- Instructions -
1 > List every shorthand term that the court opinion defines in parentheses and quotation marks.
2 > Repeat word for word the passage of the court opinion between "II. Jurisdiction" and "U.S.C. § 157(b)(2)(I).", inclusive.
Begin Text extract
UNITED STATES BANKRUPTCY COURT DISTRICT OF MASSACHUSETTS CENTRAL DIVISION
Jun 30, 2016
Case No. 15-41218-CJP (Bankr. D. Mass. Jun. 30, 2016)

Opinion

Case No. 15-41218-CJP Adversary Proceeding No. 15-4045-CJP

06-30-2016

In re: EDWIN D. BERRY, II, Debtor EDWIN D. BERRY, II, Plaintiff v. MASSACHUSETTS DEPARTMENT OF REVENUE, Defendant


Chapter 7 MEMORANDUM OF DECISION

I. Introduction

Before the Court is the Motion for Judgment on the Pleadings (Adv. Doc. No. 7) (the "Motion") filed by the defendant, the Massachusetts Department of Revenue (the "MDOR"), and the Opposition to Motion for Judgment on the Pleadings and for Entry of Judgment (Adv. Doc. No. 14) (the "Opposition") filed by the debtor plaintiff, Edwin D. Berry, II (the "Debtor"). The Debtor filed the above-captioned adversary proceeding seeking the discharge of certain income taxes owed to the MDOR pursuant to 11 U.S.C §§ 507(a)(8)(A)(ii) and 523(a)(1)(A). The MDOR moves for judgment on the pleadings pursuant to Fed. R. Civ. P. 12(c), as made applicable to this proceeding by Fed. R. Bankr. P. 7012(b), asserting that, because the Debtor failed to file an amended return reporting a change in the amount of his federal taxable income, the corresponding state tax liability is non-dischargeable pursuant to 11 U.S.C. § 523(a)(1)(B)(i). The Debtor opposes the Motion and also seeks judgment in his favor on the pleadings. For the reasons set forth below, the Court enters judgment in favor of the MDOR on its Motion and against the Debtor.

Unless otherwise noted, all section references herein are to Title 11 of the United States Code, 11 U.S.C. §§ 101, et seq., as amended.

II. Jurisdiction

The Court has jurisdiction over this matter pursuant to 28 U.S.C. § 1334(a)-(b) and the order of reference from the United States District Court for the District of Massachusetts set forth in Massachusetts District Court Local Rule 201. This matter is a core proceeding under 28 U.S.C. § 157(b)(2)(I).
End Text extract
Begin Data excerpt
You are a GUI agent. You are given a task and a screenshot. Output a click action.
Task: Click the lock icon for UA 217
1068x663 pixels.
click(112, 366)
End Data excerpt
- Expected outputs -
1 >
- Motion
- MDOR
- Opposition
- Debtor

2 >
II. Jurisdiction

The Court has jurisdiction over this matter pursuant to 28 U.S.C. § 1334(a)-(b) and the order of reference from the United States District Court for the District of Massachusetts set forth in Massachusetts District Court Local Rule 201. This matter is a core proceeding under 28 U.S.C. § 157(b)(2)(I).